**Exercise**
Nothing should differ. Repeat every record as written.

(Entries taken from a collection)
-----

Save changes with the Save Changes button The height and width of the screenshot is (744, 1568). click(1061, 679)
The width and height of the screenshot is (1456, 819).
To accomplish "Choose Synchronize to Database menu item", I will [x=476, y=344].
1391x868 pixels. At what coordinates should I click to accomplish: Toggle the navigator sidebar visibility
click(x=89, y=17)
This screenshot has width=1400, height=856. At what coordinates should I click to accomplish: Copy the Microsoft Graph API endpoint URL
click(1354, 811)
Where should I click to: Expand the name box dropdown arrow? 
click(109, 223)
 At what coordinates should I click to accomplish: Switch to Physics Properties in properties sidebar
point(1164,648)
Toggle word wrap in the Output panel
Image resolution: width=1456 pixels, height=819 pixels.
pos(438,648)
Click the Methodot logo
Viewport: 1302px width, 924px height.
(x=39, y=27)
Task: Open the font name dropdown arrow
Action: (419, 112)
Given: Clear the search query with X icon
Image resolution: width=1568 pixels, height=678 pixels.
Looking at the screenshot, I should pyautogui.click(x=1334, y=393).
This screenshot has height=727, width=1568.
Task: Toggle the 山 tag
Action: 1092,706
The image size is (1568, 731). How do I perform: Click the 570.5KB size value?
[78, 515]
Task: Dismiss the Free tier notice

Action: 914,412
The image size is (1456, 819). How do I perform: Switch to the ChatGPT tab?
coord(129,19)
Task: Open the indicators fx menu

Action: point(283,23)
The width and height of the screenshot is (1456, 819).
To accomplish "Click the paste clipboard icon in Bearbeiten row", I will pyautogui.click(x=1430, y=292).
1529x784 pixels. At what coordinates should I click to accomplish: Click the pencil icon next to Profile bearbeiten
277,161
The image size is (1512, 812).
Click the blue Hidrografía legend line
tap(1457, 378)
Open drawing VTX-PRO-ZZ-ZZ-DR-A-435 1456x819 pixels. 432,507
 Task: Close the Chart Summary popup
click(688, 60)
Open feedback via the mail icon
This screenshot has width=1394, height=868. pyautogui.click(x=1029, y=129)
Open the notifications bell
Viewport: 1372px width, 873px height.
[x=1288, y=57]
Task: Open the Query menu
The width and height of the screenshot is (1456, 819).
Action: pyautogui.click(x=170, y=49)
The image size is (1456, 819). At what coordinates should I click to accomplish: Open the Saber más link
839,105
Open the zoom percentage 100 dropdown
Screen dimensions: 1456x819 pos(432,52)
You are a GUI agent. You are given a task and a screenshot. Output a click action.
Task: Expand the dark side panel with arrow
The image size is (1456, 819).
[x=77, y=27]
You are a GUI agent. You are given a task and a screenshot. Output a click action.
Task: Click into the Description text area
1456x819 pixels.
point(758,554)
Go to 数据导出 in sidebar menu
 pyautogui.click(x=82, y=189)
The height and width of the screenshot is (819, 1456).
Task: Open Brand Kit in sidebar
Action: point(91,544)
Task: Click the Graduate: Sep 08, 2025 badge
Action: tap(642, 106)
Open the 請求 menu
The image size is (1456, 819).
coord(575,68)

-----

**Output for this exercise**
Save changes with the Save Changes button The height and width of the screenshot is (744, 1568). click(1061, 679)
The width and height of the screenshot is (1456, 819).
To accomplish "Choose Synchronize to Database menu item", I will [x=476, y=344].
1391x868 pixels. At what coordinates should I click to accomplish: Toggle the navigator sidebar visibility
click(x=89, y=17)
This screenshot has width=1400, height=856. At what coordinates should I click to accomplish: Copy the Microsoft Graph API endpoint URL
click(1354, 811)
Where should I click to: Expand the name box dropdown arrow? 
click(109, 223)
 At what coordinates should I click to accomplish: Switch to Physics Properties in properties sidebar
point(1164,648)
Toggle word wrap in the Output panel
Image resolution: width=1456 pixels, height=819 pixels.
pos(438,648)
Click the Methodot logo
Viewport: 1302px width, 924px height.
(x=39, y=27)
Task: Open the font name dropdown arrow
Action: (419, 112)
Given: Clear the search query with X icon
Image resolution: width=1568 pixels, height=678 pixels.
Looking at the screenshot, I should pyautogui.click(x=1334, y=393).
This screenshot has height=727, width=1568.
Task: Toggle the 山 tag
Action: 1092,706
The image size is (1568, 731). How do I perform: Click the 570.5KB size value?
[78, 515]
Task: Dismiss the Free tier notice

Action: 914,412
The image size is (1456, 819). How do I perform: Switch to the ChatGPT tab?
coord(129,19)
Task: Open the indicators fx menu

Action: point(283,23)
The width and height of the screenshot is (1456, 819).
To accomplish "Click the paste clipboard icon in Bearbeiten row", I will pyautogui.click(x=1430, y=292).
1529x784 pixels. At what coordinates should I click to accomplish: Click the pencil icon next to Profile bearbeiten
277,161
The image size is (1512, 812).
Click the blue Hidrografía legend line
tap(1457, 378)
Open drawing VTX-PRO-ZZ-ZZ-DR-A-435 1456x819 pixels. 432,507
 Task: Close the Chart Summary popup
click(688, 60)
Open feedback via the mail icon
This screenshot has width=1394, height=868. pyautogui.click(x=1029, y=129)
Open the notifications bell
Viewport: 1372px width, 873px height.
[x=1288, y=57]
Task: Open the Query menu
The width and height of the screenshot is (1456, 819).
Action: pyautogui.click(x=170, y=49)
The image size is (1456, 819). At what coordinates should I click to accomplish: Open the Saber más link
839,105
Open the zoom percentage 100 dropdown
Screen dimensions: 1456x819 pos(432,52)
You are a GUI agent. You are given a task and a screenshot. Output a click action.
Task: Expand the dark side panel with arrow
The image size is (1456, 819).
[x=77, y=27]
You are a GUI agent. You are given a task and a screenshot. Output a click action.
Task: Click into the Description text area
1456x819 pixels.
point(758,554)
Go to 数据导出 in sidebar menu
 pyautogui.click(x=82, y=189)
The height and width of the screenshot is (819, 1456).
Task: Open Brand Kit in sidebar
Action: point(91,544)
Task: Click the Graduate: Sep 08, 2025 badge
Action: tap(642, 106)
Open the 請求 menu
The image size is (1456, 819).
coord(575,68)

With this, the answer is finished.